▸ **Aim of the task**: A faithful copy of the data is the goal; set it down exactly, without the images.

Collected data
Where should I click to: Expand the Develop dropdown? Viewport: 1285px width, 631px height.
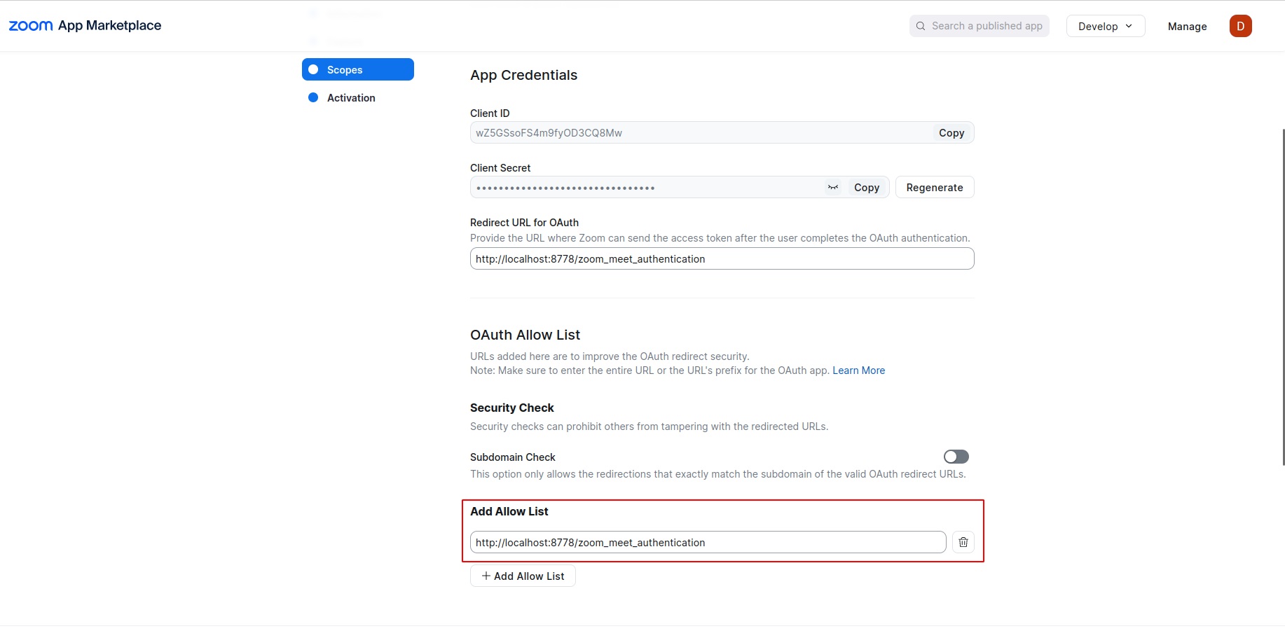point(1105,26)
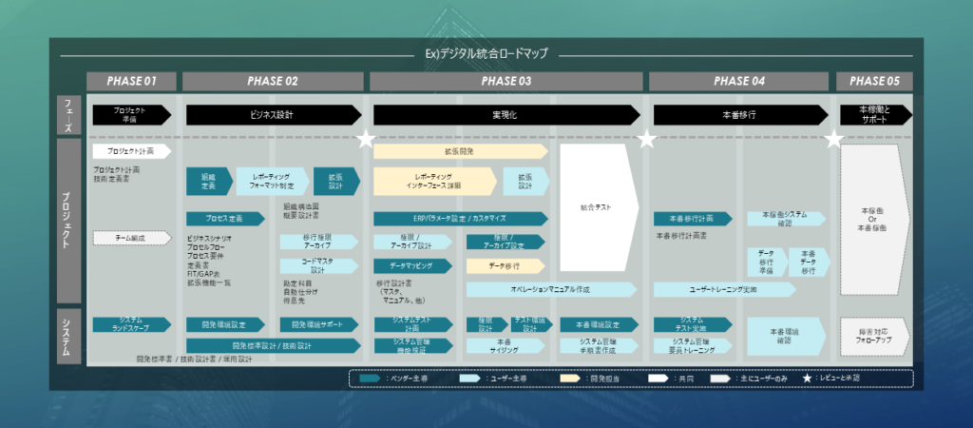973x428 pixels.
Task: Select the データマッピング task arrow
Action: [x=412, y=265]
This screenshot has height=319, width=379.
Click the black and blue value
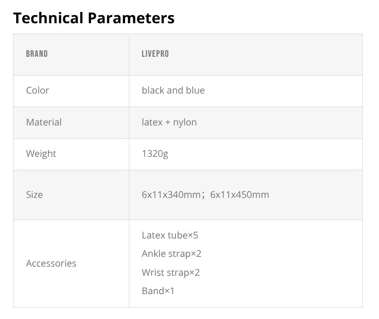click(173, 90)
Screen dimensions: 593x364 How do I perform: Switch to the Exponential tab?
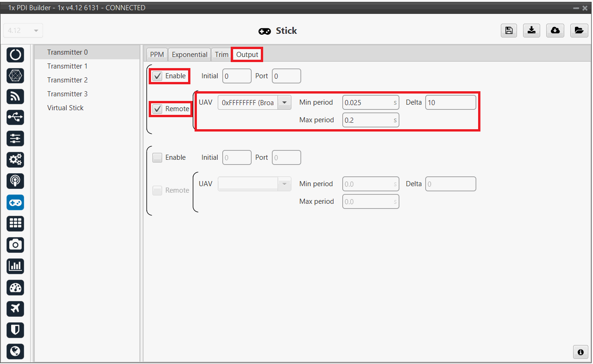pyautogui.click(x=189, y=55)
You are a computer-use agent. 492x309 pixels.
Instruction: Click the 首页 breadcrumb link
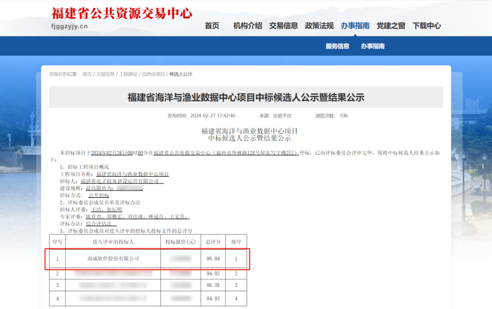[87, 74]
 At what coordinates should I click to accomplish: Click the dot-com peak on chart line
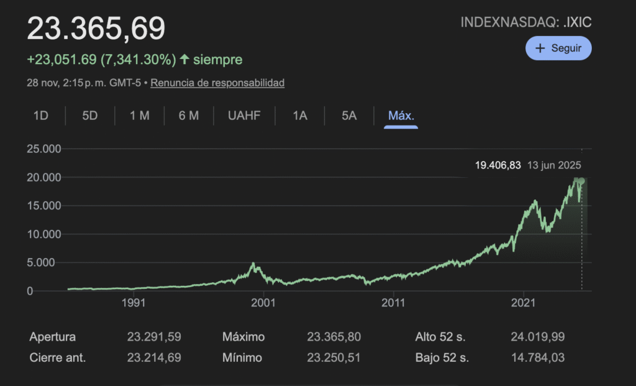pos(253,264)
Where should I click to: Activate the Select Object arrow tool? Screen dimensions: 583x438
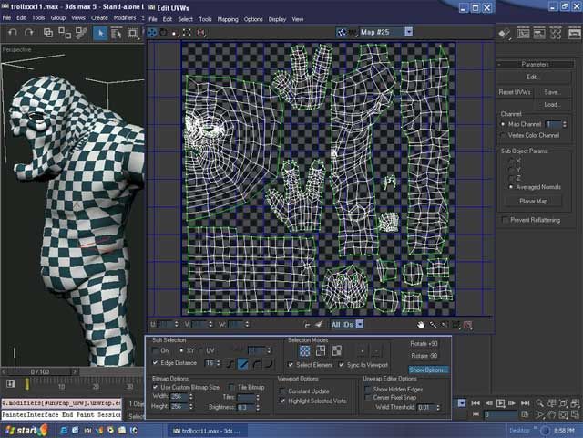coord(101,33)
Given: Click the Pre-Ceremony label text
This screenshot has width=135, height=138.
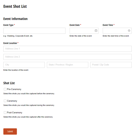Looking at the screenshot, I should [x=14, y=89].
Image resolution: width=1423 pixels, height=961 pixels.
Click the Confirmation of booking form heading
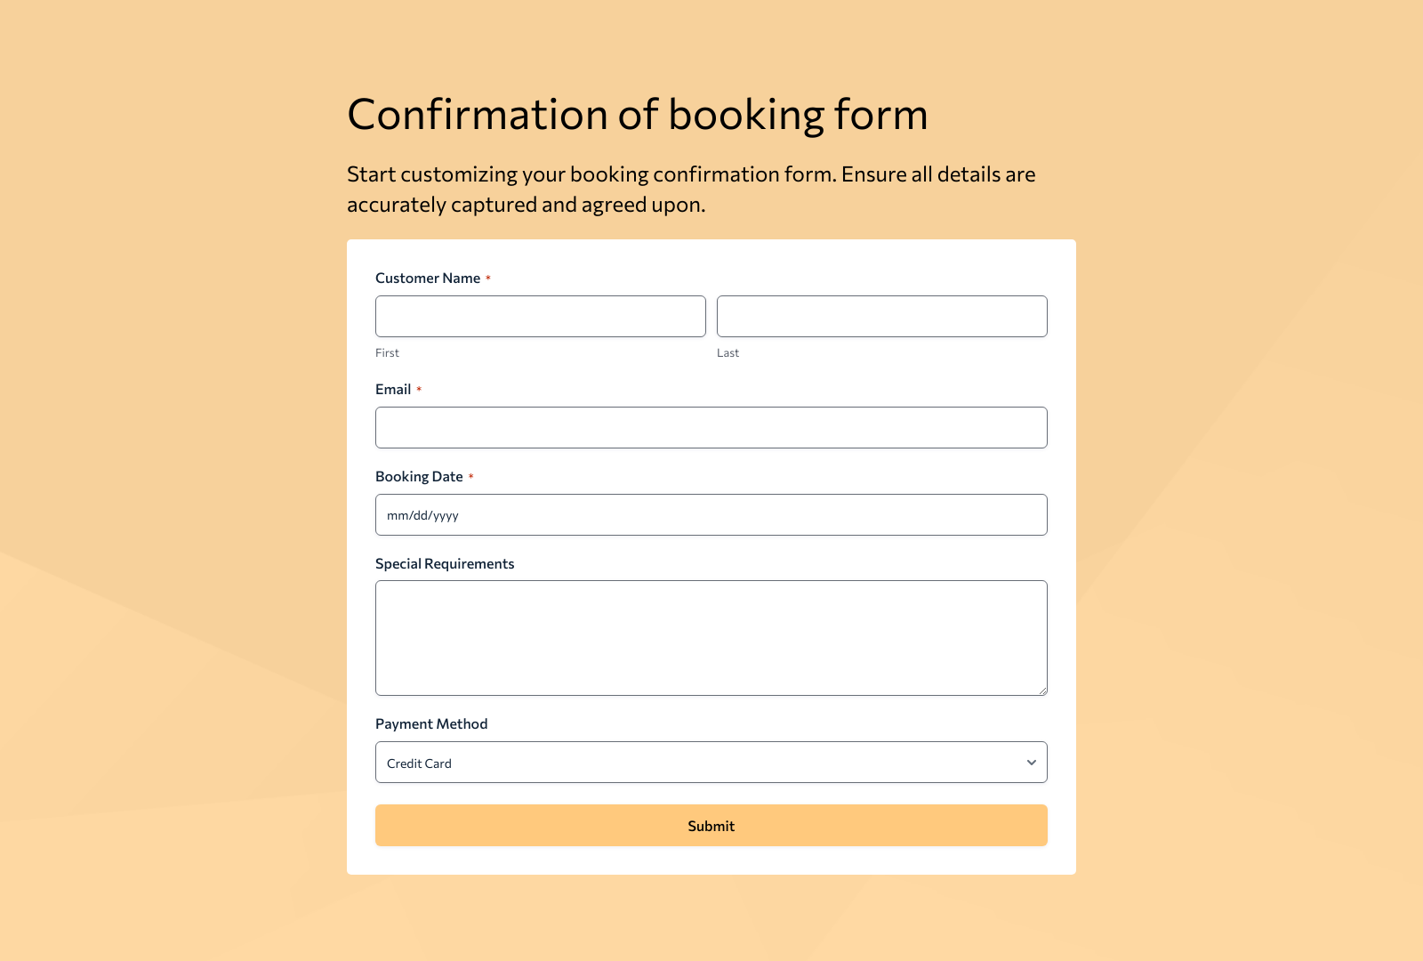point(637,114)
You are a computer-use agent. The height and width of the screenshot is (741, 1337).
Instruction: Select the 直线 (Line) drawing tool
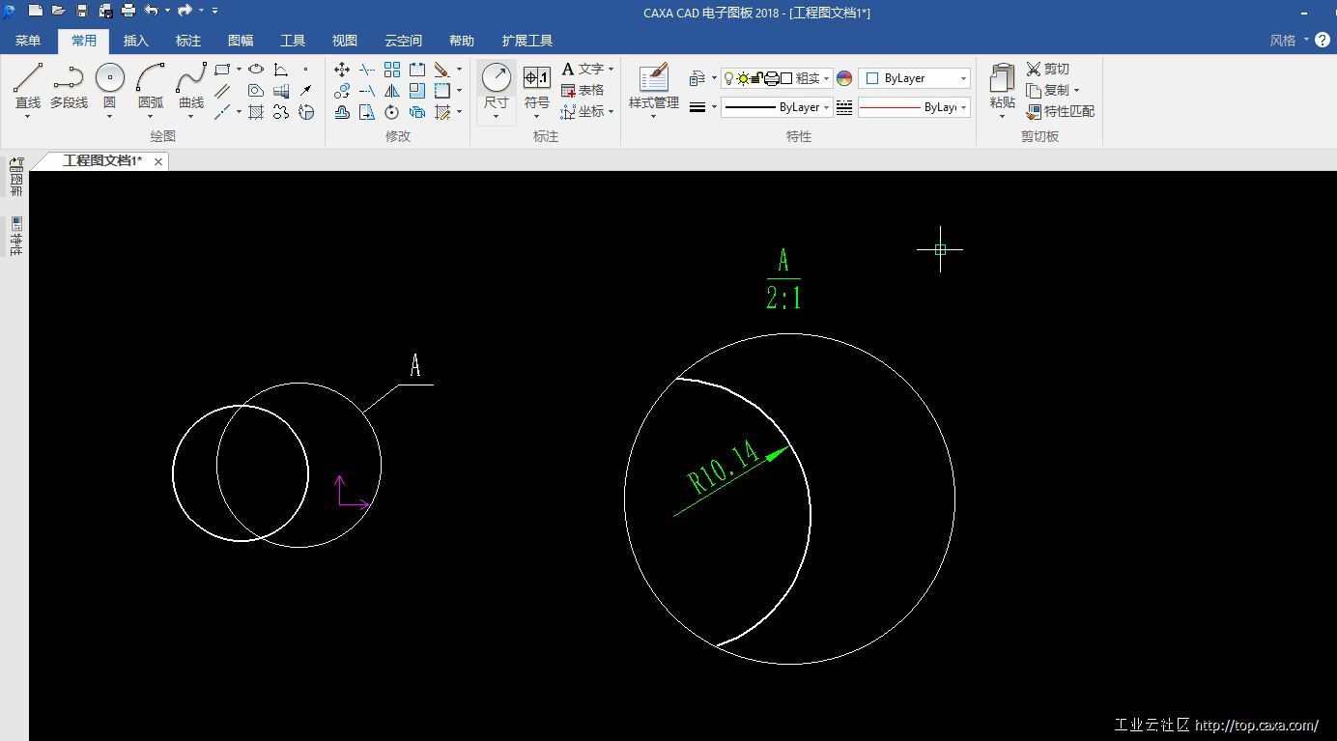28,79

▸ **Written response**:
Where should I click to: Expand the Develop dropdown? Viewport: 1285px width, 631px height.
point(1105,26)
973x428 pixels.
Task: Select the データマッピング task arrow
Action: [x=412, y=265]
This screenshot has height=319, width=379.
Click the black and blue value
click(173, 90)
Screen dimensions: 593x364 How do I perform: Switch to the Exponential tab?
pyautogui.click(x=189, y=55)
You are a computer-use agent. 492x309 pixels.
Instruction: Click the 首页 breadcrumb link
[87, 74]
 At what coordinates should I click to accomplish: Click the dot-com peak on chart line
pos(253,264)
Where should I click to: Activate the Select Object arrow tool? Screen dimensions: 583x438
coord(101,33)
Given: Click the Pre-Ceremony label text
This screenshot has width=135, height=138.
Looking at the screenshot, I should [x=14, y=89].
Image resolution: width=1423 pixels, height=961 pixels.
Click the Confirmation of booking form heading
point(637,114)
You are a computer-use agent. The height and width of the screenshot is (741, 1337).
Instruction: Select the 直线 (Line) drawing tool
28,79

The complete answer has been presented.